■ **TASK REQUIREMENTS**
Copy everything in the data below from the line containing "coordinates (200, 532)." down to the line containing "This screenshot has height=995, width=1331.", both included, word for word.

■ **SOURCE DATA**
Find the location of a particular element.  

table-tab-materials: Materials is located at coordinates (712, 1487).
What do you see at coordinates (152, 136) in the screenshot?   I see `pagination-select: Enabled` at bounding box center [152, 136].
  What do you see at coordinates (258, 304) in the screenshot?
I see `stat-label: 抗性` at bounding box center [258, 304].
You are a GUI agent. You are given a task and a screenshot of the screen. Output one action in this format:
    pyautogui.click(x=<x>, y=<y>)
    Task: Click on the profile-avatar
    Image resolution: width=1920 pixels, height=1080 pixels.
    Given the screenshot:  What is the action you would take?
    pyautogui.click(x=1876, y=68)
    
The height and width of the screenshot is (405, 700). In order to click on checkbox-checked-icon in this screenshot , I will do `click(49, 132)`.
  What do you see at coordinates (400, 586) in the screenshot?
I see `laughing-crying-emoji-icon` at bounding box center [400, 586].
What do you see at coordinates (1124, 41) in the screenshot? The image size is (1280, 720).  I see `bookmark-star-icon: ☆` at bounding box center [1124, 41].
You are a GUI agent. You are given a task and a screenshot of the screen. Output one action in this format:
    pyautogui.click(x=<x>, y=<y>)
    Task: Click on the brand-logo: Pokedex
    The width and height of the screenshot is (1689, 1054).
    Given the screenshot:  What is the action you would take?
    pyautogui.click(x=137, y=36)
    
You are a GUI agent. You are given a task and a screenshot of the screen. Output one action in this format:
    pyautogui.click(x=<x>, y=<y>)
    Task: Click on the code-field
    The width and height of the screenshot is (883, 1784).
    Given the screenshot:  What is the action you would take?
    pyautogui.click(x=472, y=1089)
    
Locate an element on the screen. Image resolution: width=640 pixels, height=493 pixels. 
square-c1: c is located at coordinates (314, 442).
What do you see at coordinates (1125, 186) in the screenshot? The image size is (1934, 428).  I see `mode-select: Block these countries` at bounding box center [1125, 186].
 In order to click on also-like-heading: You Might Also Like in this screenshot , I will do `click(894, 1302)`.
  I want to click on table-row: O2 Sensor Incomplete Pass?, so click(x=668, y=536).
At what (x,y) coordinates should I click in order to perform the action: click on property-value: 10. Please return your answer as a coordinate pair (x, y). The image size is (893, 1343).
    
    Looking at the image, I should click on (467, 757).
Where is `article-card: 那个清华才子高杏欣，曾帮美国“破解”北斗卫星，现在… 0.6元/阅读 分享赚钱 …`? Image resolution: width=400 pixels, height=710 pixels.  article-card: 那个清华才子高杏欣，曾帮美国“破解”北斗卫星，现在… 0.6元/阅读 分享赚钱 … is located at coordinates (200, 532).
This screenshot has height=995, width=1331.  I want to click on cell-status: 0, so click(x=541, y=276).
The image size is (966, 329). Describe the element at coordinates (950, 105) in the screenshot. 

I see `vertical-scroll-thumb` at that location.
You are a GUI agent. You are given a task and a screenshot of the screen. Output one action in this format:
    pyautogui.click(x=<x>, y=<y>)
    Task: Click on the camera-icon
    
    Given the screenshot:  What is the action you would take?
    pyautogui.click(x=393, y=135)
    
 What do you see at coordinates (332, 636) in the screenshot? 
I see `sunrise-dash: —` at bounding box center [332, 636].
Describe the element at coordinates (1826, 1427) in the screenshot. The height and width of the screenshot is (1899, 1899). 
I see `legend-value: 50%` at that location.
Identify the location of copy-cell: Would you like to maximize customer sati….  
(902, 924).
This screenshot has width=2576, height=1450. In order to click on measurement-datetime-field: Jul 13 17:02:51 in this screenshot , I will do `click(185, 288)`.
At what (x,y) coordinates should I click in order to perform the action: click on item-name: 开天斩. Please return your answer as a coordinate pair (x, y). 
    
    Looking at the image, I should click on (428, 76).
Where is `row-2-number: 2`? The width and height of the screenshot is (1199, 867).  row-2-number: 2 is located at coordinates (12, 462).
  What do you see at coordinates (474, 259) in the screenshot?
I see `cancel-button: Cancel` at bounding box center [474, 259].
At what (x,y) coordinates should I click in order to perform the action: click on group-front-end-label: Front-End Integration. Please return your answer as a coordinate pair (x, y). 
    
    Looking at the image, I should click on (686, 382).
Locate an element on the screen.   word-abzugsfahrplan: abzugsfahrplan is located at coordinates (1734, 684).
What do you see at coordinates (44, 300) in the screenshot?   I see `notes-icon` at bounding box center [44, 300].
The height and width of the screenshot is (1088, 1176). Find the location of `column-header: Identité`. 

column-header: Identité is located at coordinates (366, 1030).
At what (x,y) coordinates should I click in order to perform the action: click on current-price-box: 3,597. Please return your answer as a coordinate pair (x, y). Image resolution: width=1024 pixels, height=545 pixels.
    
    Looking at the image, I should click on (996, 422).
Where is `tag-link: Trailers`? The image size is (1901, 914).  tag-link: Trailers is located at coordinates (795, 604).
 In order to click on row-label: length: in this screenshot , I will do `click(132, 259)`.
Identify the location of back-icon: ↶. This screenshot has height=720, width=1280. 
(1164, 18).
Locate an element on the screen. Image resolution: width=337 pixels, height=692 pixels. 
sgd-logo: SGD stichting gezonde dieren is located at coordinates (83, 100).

■ **ANSWER FOR THE TASK**
Where is `article-card: 那个清华才子高杏欣，曾帮美国“破解”北斗卫星，现在… 0.6元/阅读 分享赚钱 …`? Image resolution: width=400 pixels, height=710 pixels.  article-card: 那个清华才子高杏欣，曾帮美国“破解”北斗卫星，现在… 0.6元/阅读 分享赚钱 … is located at coordinates (200, 532).
This screenshot has height=995, width=1331.  I want to click on cell-status: 0, so click(x=541, y=276).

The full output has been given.